- What is expected
Which of the lines in the records below hold the string "agent"? Copy every one of them.

- Provided data
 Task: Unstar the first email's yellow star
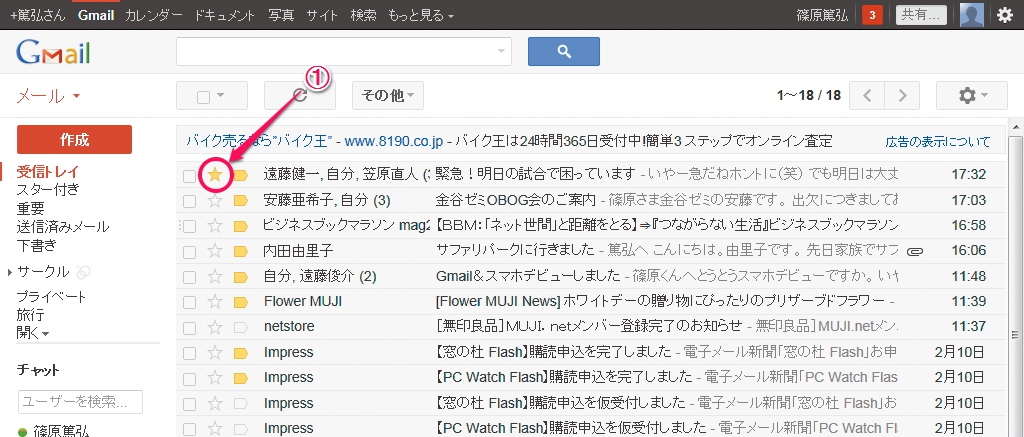coord(214,175)
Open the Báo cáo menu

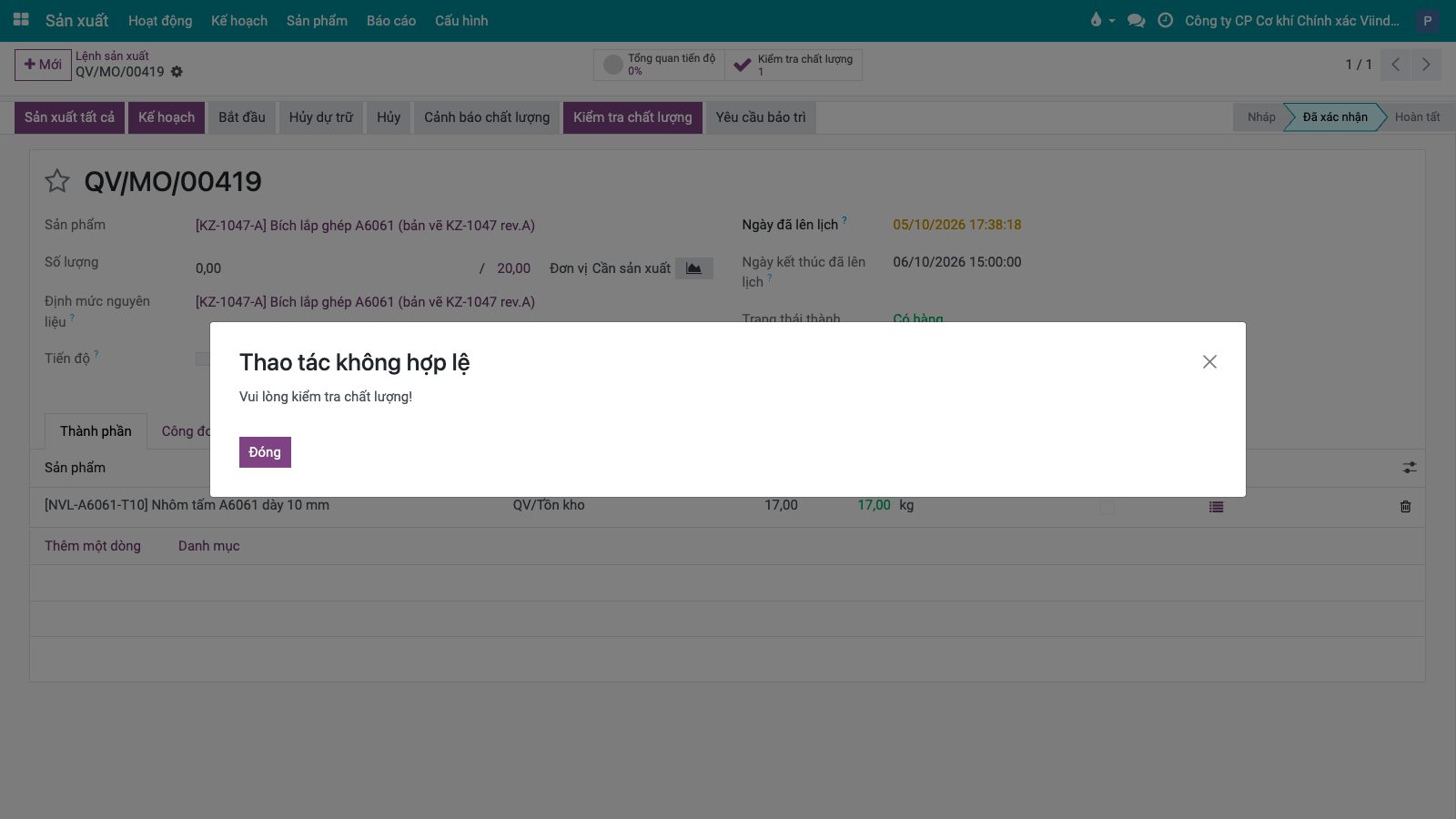click(x=391, y=20)
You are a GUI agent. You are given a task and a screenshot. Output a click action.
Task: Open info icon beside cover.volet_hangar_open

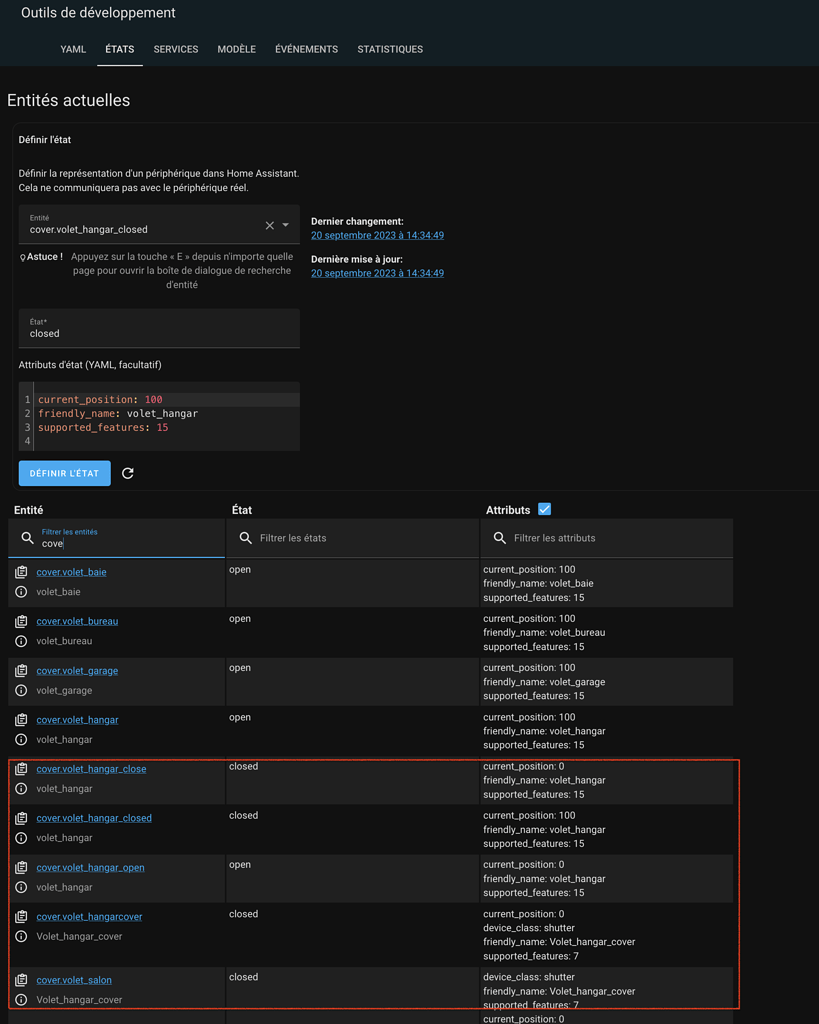coord(20,886)
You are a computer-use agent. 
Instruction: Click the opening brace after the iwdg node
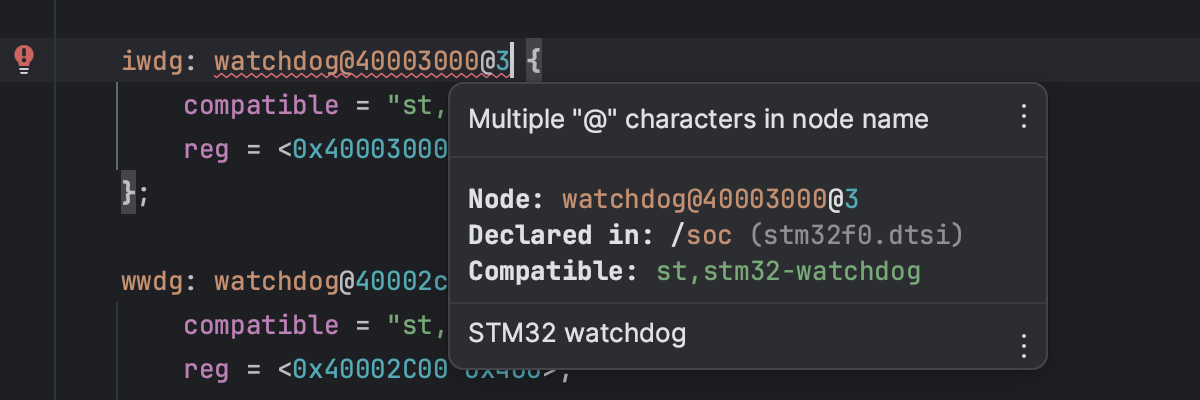(x=533, y=63)
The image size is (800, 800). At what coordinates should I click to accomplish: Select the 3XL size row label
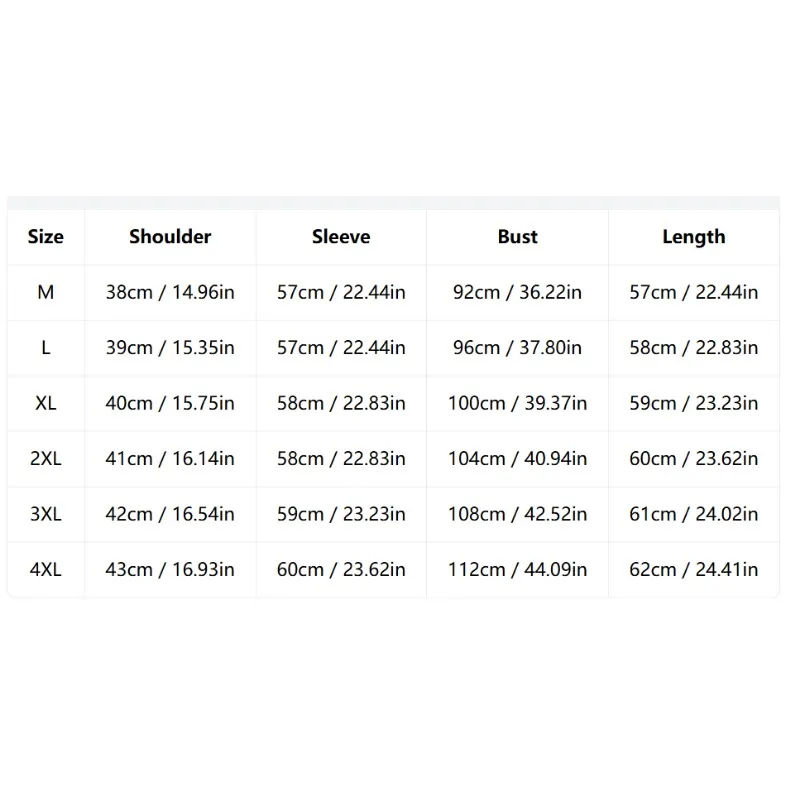[x=46, y=514]
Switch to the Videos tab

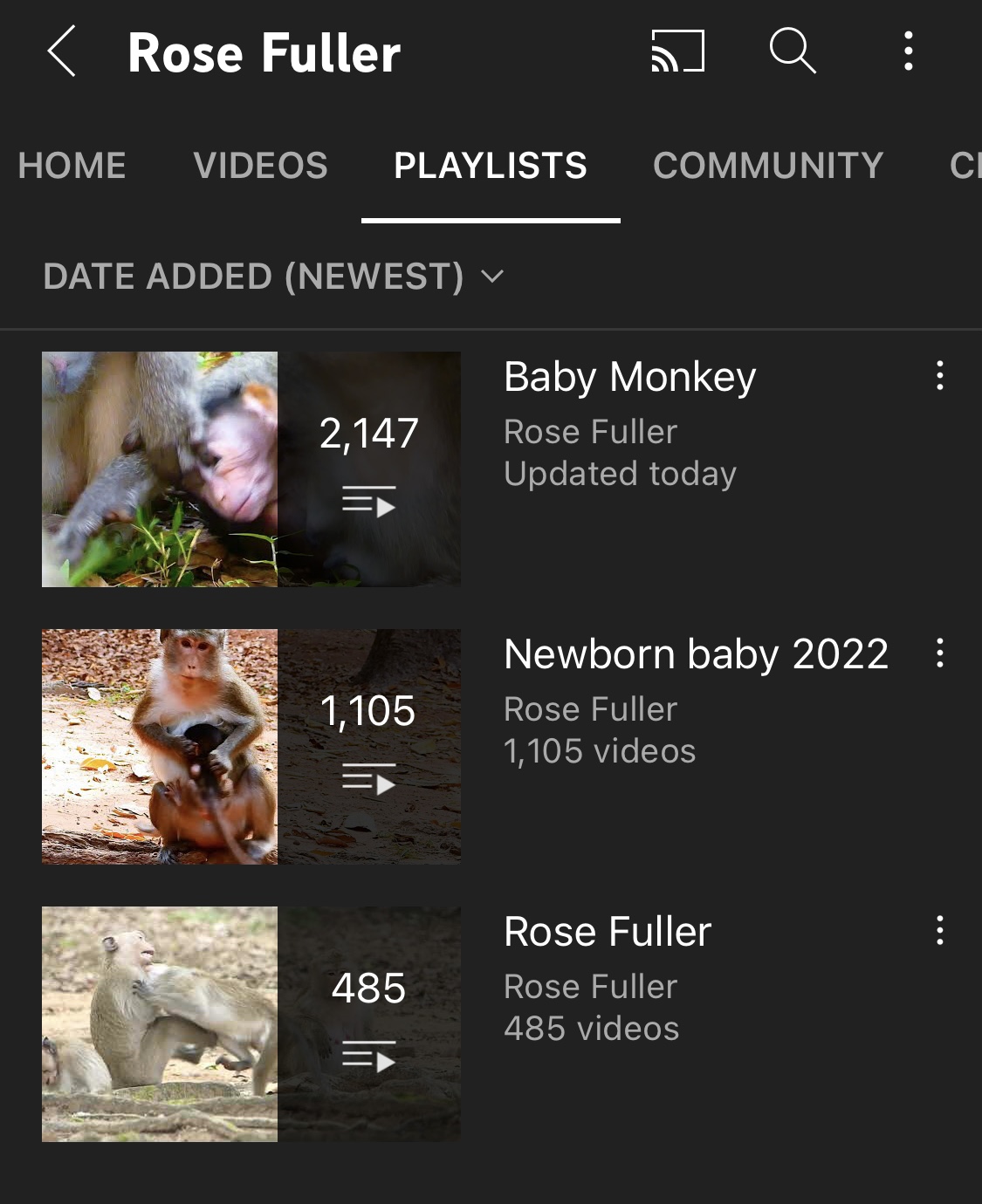[x=260, y=166]
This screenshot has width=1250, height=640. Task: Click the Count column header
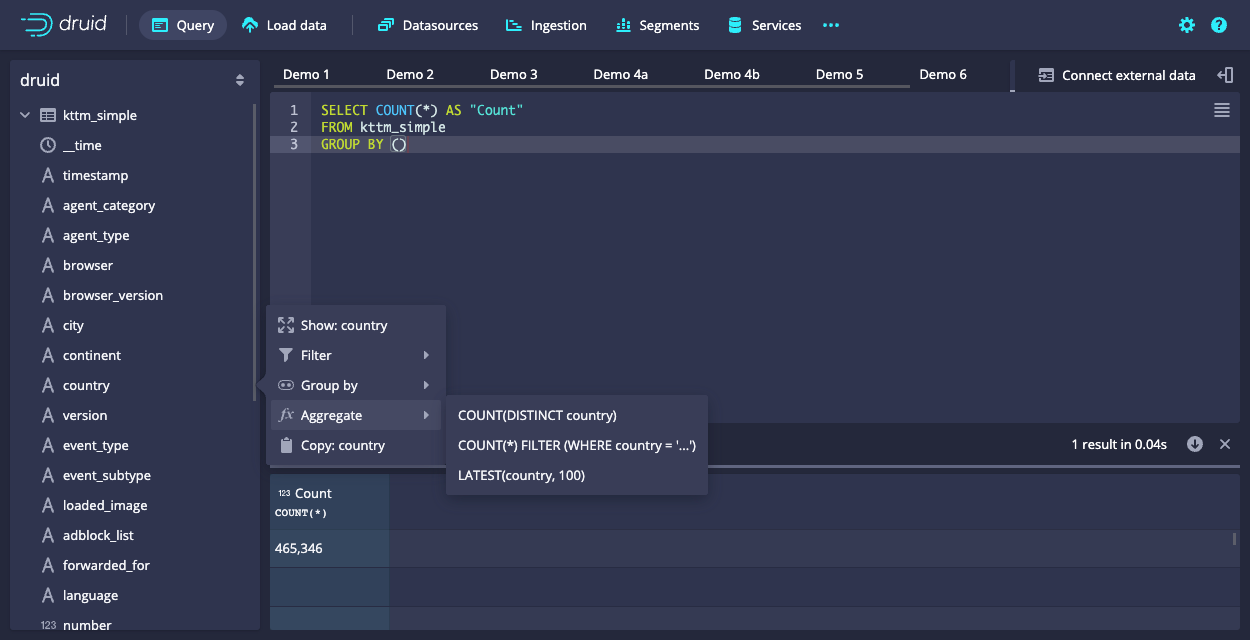(313, 493)
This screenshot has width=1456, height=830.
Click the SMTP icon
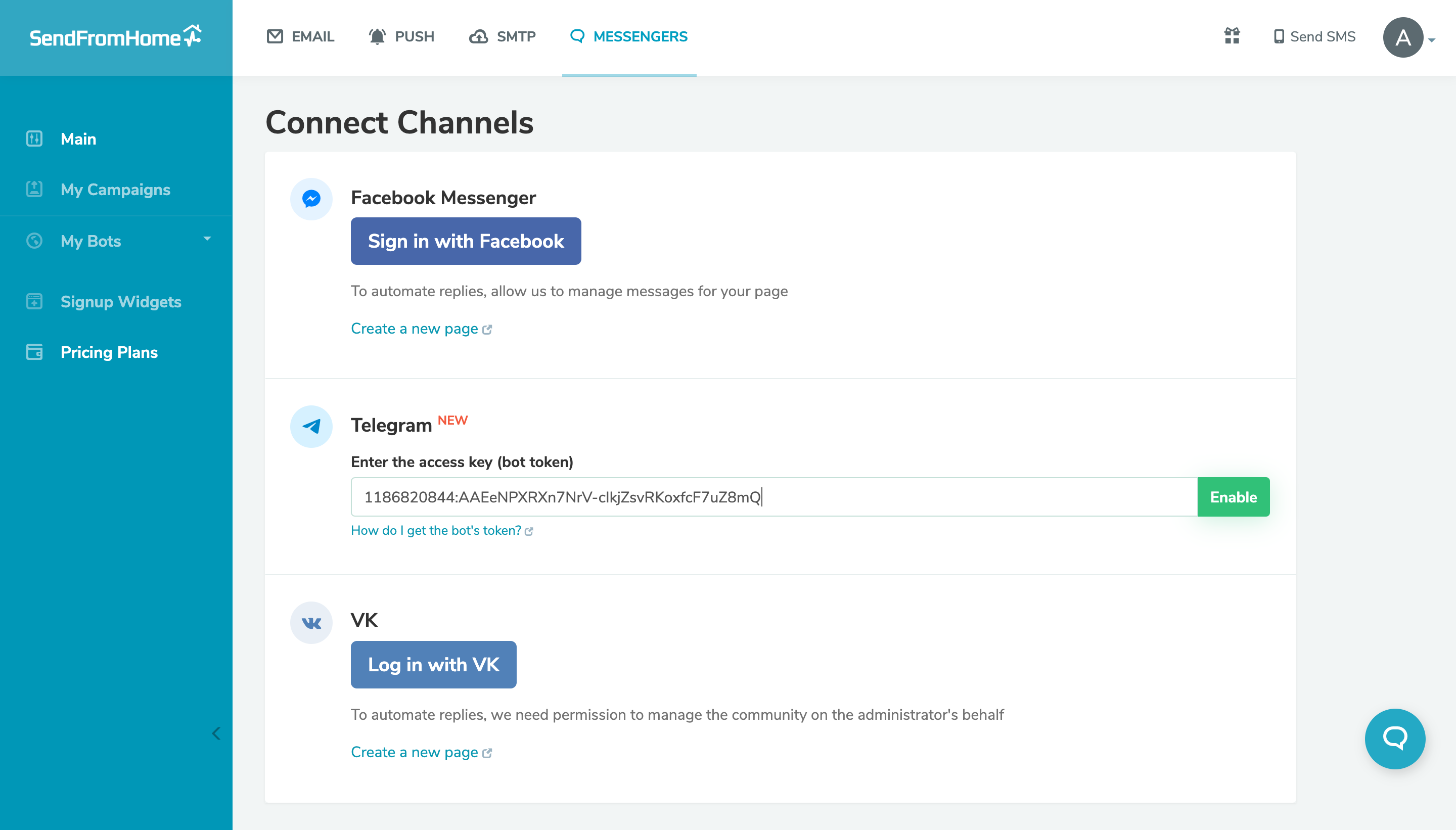pyautogui.click(x=480, y=36)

- Exercise response
You are a GUI agent. You are given a task and a screenshot. Output a click action.
You are a computer-use agent. 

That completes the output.